上記設定例は、依存ライブラリのバージョンを親プロジェクトである terasoluna-gfw-parent で管理する前提であるため、pom.xmlでのバージョンの指定は不要である。


9.1.3.2. bean定義ファイルの作成

Spring Securityのコンポーネントをbean定義するため、以下のようなXMLファイルを作成する。(ブランクプロジェクトより抜粋)
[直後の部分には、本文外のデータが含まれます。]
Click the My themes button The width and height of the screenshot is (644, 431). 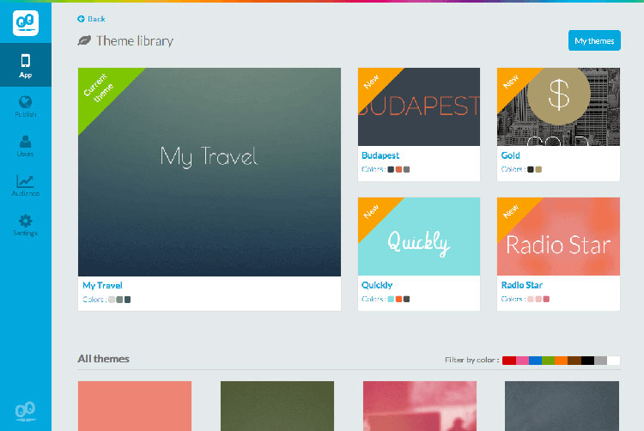(593, 40)
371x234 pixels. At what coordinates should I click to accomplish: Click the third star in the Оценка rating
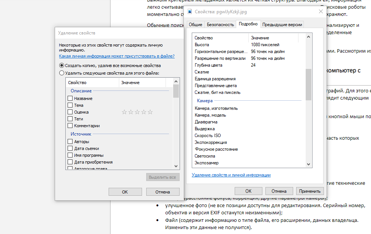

  • xxx-web/src/main/resources/META-INF/spring/spring-security.xmlの定義例
<?xml version="1.0" encoding="UTF-8"?>
<beans xmlns="http://www.springframework.org/schema/beans"
    xmlns:xsi="http://www.w3.org/2001/XMLSchema-instance"
    xmlns:sec="http://www.springframework.org/schema/security"
    xsi:schemaLocation="
        http://www.springframework.org/schema/security https://www.springframework.org/schema/security/spring-security.xsd
        http://www.springframework.org/schema/beans https://www.springframework.org/schema/beans/spring-beans.xsd
    "> <!-- (1) -->

    <sec:http pattern="/resources/**" security="none"/> <!-- (2) -->
    <sec:http> <!-- (3) -->
        <sec:form-login /> <!-- (4) -->
        <sec:logout /> <!-- (5) -->
        <sec:access-denied-handler ref="accessDeniedHandler"/> <!-- (6) -->
        <sec:custom-filter ref="userIdMDCPutFilter" after="ANONYMOUS_FILTER"/> <!-- (7) -->
        <sec:session-management /> <!-- (8) -->
    </sec:http>

    <sec:authentication-manager /> <!-- (9) -->

    <!-- CSRF Protection -->
    <bean id="accessDeniedHandler"
        class="org.springframework.security.web.access.DelegatingAccessDeniedHandler"> <!-- (10) -->
        <!-- omitted -->
    </bean>

    <!-- Put UserID into MDC -->
    <bean id="userIdMDCPutFilter" class="org.terasoluna.gfw.security.web.logging.UserIdMDCPutFilter">  <!-- (11) -->
    </bean>

</beans>
項番 説明
(1) Spring Securityから提供されているXMLネームスペースを有効にする。 上記例では、secという名前を割り当てている。 XMLネームスペースを使用すると、Spring Securityのコンポーネントのbean定義を簡単に行うことができる。
(2) <sec:http>タグを定義し、セキュリティ対策が不要なリソースパスの設定を行う。 詳細は セキュリティ対策を適用しないため設定 を参照されたい。
(3) <sec:http>タグを定義する。 <sec:http>タグを定義すると、Spring Securityを利用するために必要となるコンポーネントのbean定義が自動的に行われる。
(4) <sec:form-login>タグを定義し、フォーム認証を使用したログインに関する設定を行う。 詳細は フォーム認証 を参照されたい。
(5) <sec:logout>タグ を定義し、ログアウトに関する設定を行う。 詳細は ログアウト を参照されたい。
(6) <sec:access-denied-handler>タグを定義し、アクセスエラー時の制御を行うための設定を定義する。 詳細は AccessDeniedHandlerの適用認可エラー時の遷移先 を参照されたい。
(7) ログ出力するユーザ情報をMDCに格納するための共通ライブラリのフィルタを定義する。
(8) <sec:session-management>タグ を定義し、セッション管理に関する設定を行う。 詳細は セッション管理 を参照されたい。
(9) <sec:authentication-manager>タグを定義して、認証機能用のコンポーネントをbean定義する。 このタグを定義しておかないとサーバ起動時にエラーが発生する。
(10) アクセスエラー時のエラーハンドリングを行うコンポーネントをbean定義する。
(11) ログ出力するユーザ情報をMDCにする共通ライブラリのコンポーネントをbean定義する。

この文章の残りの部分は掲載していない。